# fertilizer questions



## m8r8j (Jun 13, 2010)

hello my names mike, i have a 14g biocube planted.

i have swapped the atinic light for a second 10,000k.. so its ~3.5 wpg of 10,000k compact flourescent lighting...

i have 10 serpae tetras, 2 oto cats, a few ghost shrimp and mystery snails...

i feed omega 1 tropical flake

for plants: 2 anubas, 1 argintine sword, 2 banana plants, 1 water primrose, 1 wisteria, some baby tears on a lava rock, and some dwarf sagitaria...

my substrate is planted substrate from petco, similar to flourite (came in a bag with water inside it).....

my light timers are set for 10 hours a day, 12pm-10pm

id say about 3% of my leaves have a few holes in them, and another 3% are slightly yellowing, so i read up extensively on ferts today, and came up with a chart after i ordered some stuff from bigalsonline.com:

seachem flourish
seachem flourish excel
seachem flourish iron
seachem flourish nitrogen
seachem flourish phosphate
seachem flourish potasium

also ive read extensively about flourish excel... i dont have the patience for diy co2, or the wallet for a pressurized system... will excel work out for me in the long run for the primary carbon intake for the plants???

also, apparently my flourish plant supplement has all of the essentials for my plants in terms trace elements correct?? so i dont have to buy seachem trace?

just trying to make my plants good enough for the long term....

i will be using seachems line of products, and turned this list:









into this: (just needed some opinions on everything)

MONDAY
1.5ml flourish
1.5ml excel
1.5ml iron
1.0ml phosphorus
1.0ml nitrogen

TUESDAY
1.5ml excel
1.5ml iron

WEDNESDAY
1.5ml excel
1.5ml iron
2.5ml potassium

THURSDAY
1.5ml excel
1.5ml iron
1.0ml phosphorus
1.0ml nitrogen

FRIDAY
1.5ml excel
1.5ml iron
2.5ml potassium

SATURDAY
1.5ml flourish
1.5ml excel
1.5ml iron

SUNDAY
30% water change
1.5ml excel
1.5ml iron


----------



## NursePlaty (Feb 5, 2010)

*Hi Mike,
Those SeaChem bottles are not cheap.. each regular size bottle is about $10-$15 bucks and it goes by quick. I think that fertilizing schedule is too much dosing. I only use Flourish Trace and Flourish and dose it only 2 times per week. I have Excel too but I already run pressurized so the Excel is just for spot treatment algae and spot treatment SNAILS . The waste of the fish and mulm also contribute to the fertilizing of the plants. 

Also my plants are growing fine, no yellowing, no holes. Except for the dumb cladophora algae in my dwarf hair grass. *


----------



## beaslbob (May 29, 2009)

• **GIVEN DATA**:
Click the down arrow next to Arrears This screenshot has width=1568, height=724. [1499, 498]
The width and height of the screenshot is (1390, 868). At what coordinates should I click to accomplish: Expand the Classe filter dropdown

• **EXERCISES TO COMPLETE**:
- a) In the fertilizer thread, how many hours a day are the aquarium lights set to run?
- b) Pick up the forum thread on aquarium fertilizer dosing and keep writing from the point where it stops.

• **ANSWER LIST**:
- a) 10 hours a day, from 12pm to 10pm.

- b)
for iron I would use ferris gluconate which costs $5/100 capsules at drug stores. Dissolve one capsule in a 12 oz (or so 20oz would be fine also for instance) then add a capfull each week.

For nitrates I would use stump remover (potassium nitrate) or calcium nitrate and dose enough to keep nitrates in the 5ppm range.

Actually I do neither but that would be the only dosing I would do if I did.


my .02


----------



## m8r8j (Jun 13, 2010)

awesome ideas so far guys thanks

nurseplaty- look into bigalsonline, the seachem stuff is like 5.69 a bottle


----------



## susankat (Nov 15, 2008)

There are a couple of places that sell dry ferts, which are the cheapest way to go. For about 35$ shipped I fert my big tank daily for a year. Excel will work ok for a substitute for co2. Just be careful as with some plants don't tolerate it. Like vals and some mosses. If you have either of these just half dose the excel.

If you dose daily you should also do 50% water changes each week to reset the parameters of the tank.


----------



## m8r8j (Jun 13, 2010)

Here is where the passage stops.